▶ [TEXTAUSZUG]:
+===+
Anton Hermann Friedrich Kippenberg (* 22. Mai 1874 in Bremen; † 21. September 1950 in Luzern) war ein deutscher Verleger und Goethe-Sammler. Von 1905 bis 1950 leitete er den Insel Verlag.

Kippenberg verbrachte seine Kindheits- und Jugendjahre in Bremen und wuchs mit weiteren neun Geschwistern auf. Sein Vater, August Kippenberg und seine Mutter Johanne Kippenberg waren Gründer und Leiter großer Bremer Schulanstalten. Nach dem Abschluss der Untersekunda beschloss Kippenberg 1890, eine Ausbildung bei der renommierten Bremer Buchhandlung Eduard Hampe[1][2] in der Obernstraße zu beginnen.

Im Anschluss an seine Lehre ließ er sich in einer ausländischen Sortimentsbuchhandlung in Lausanne weiterbilden. Nebenbei schrieb er erste Artikel für die Weser-Zeitung und legte mit dem Ankauf der neusten Faust-Ausgabe von Sabatier unbewusst die Grundlage für seine zukünftige Goethe-Sammlung.
+===+
▶ [DATENSÄTZE]:
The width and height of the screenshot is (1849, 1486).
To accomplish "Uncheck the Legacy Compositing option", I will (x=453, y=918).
+===+
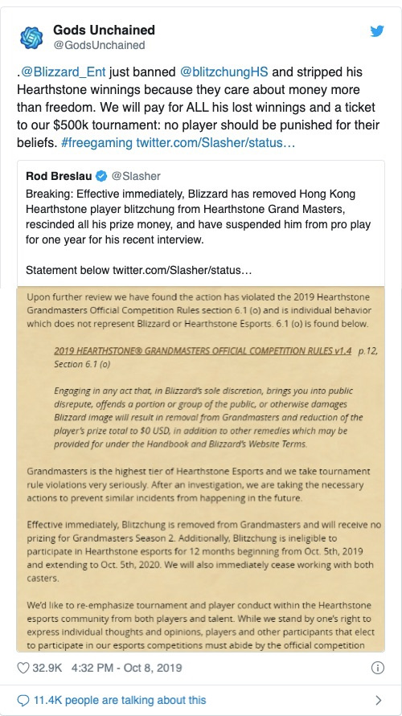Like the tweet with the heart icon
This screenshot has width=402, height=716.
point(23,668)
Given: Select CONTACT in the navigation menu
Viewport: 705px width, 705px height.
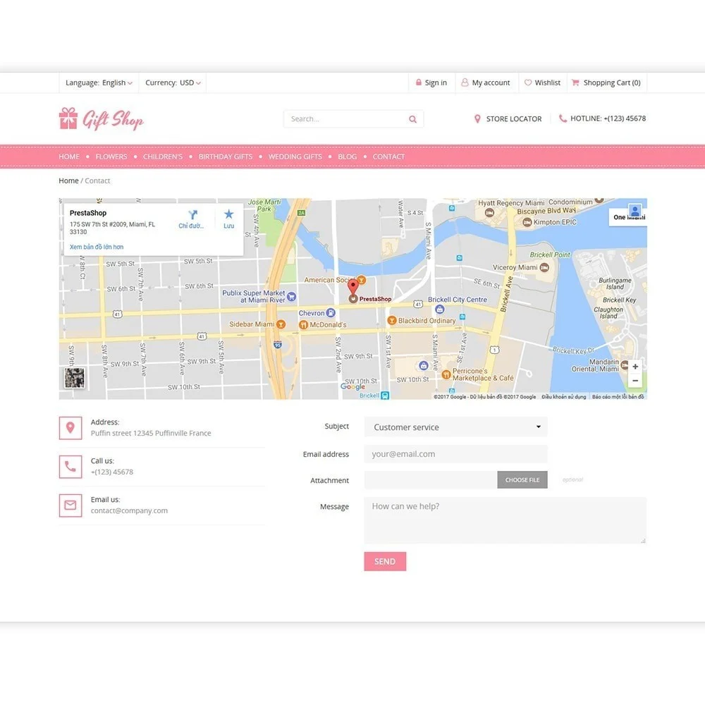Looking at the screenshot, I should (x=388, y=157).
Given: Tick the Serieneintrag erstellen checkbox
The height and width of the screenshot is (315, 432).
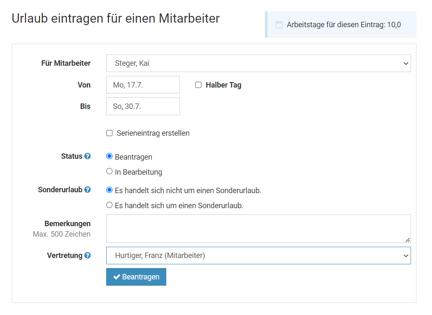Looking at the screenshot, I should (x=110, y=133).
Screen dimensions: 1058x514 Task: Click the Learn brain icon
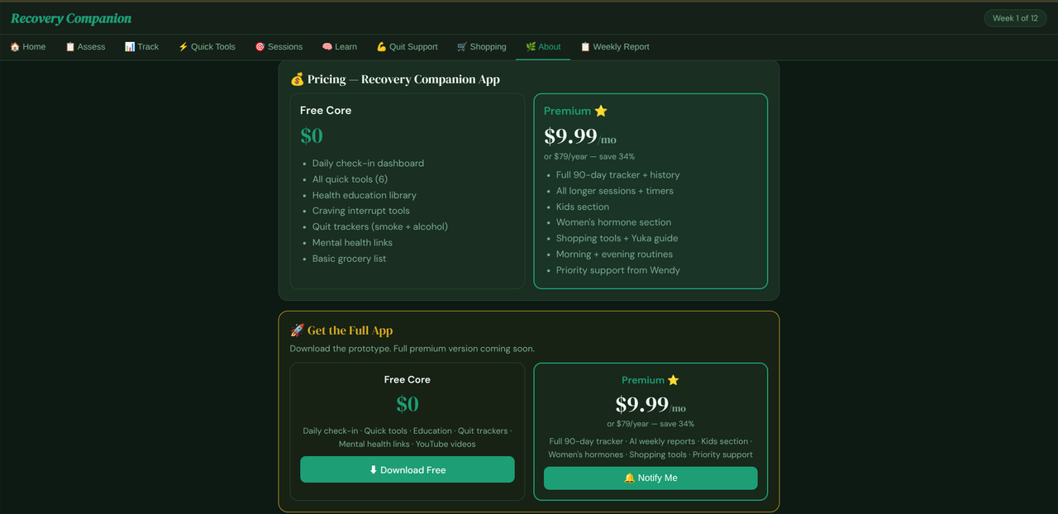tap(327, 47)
+===+
▶ [ARBEITSAUFTRÄGE]:
- 1) Beantworte anhand des Textes über Anton Kippenberg kurz diese Fragen:
(a) Welchen Verlag leitete Kippenberg von 1905 bis 1950?
(b) In welchem Jahr beschloss er, eine Ausbildung bei der Buchhandlung Eduard Hampe zu beginnen?
(c) Für welche Zeitung schrieb er neben seiner Weiterbildung erste Artikel?
- 2) Führe den Text über Anton Kippenberg bitte im selben Stil nach seinem letzten Satz fort.
Das Material ist für die Aufgaben ohne Belang.

▶ [LÖSUNGEN]:
- 1)
(a) Den Insel Verlag.
(b) 1890.
(c) Für die Weser-Zeitung.

- 2)
1894 verließ er Lausanne, um nach einer kurzen Reise nach Oberitalien ein vierteljähriges Volontariat bei der Kommissionsbuchhandlung K. F. Köhler in Leipzig zu absolvieren. Ein Jahr später trat er seine einjährige Dienstzeit als Wehrpflichtiger in Bremen an und versuchte anschließend wieder, ins Ausland zu gehen. Das Vorhaben scheiterte, dafür bekam er jedoch ein Angebot vom wissenschaftlichen Verlag Wilhelm Engelmann aus Leipzig, der ihm die Leitung der Sortimenter-Konten anbot. Er nahm diese Anstellung an, um in der damaligen Metropole des Buchhandels erst einmal Fuß zu fassen. Die folgenden anderthalb Jahre arbeitete er in Vollzeittätigkeit hier, bis es ihn 1898 schließlich an die Leipziger Universität drängte.

Nachdem er seinen Schulabschluss nachgeholt hatte, immatrikulierte er sich an der Alma Mater Lipsiensis, wo er im Hauptfach Germanistik und als Nebenfächer Musikgeschichte, Romanistik und Ästhetik belegte. Nebenbei arbeitete er weiter als Prokurist bei Wilhelm Engelmann, den er erst mit der Übernahme des Insel Verlags 1905 verließ. In dieser Zeit knüpfte der zukünftige Verleger auch die ersten Kontakte zur Firma H. F. Jütte, die später vor allem die qualitativ hochwertige Vervielfältigung von Bildbänden der Insel-Bücherei im Mehrfarbdruck übernehmen sollte.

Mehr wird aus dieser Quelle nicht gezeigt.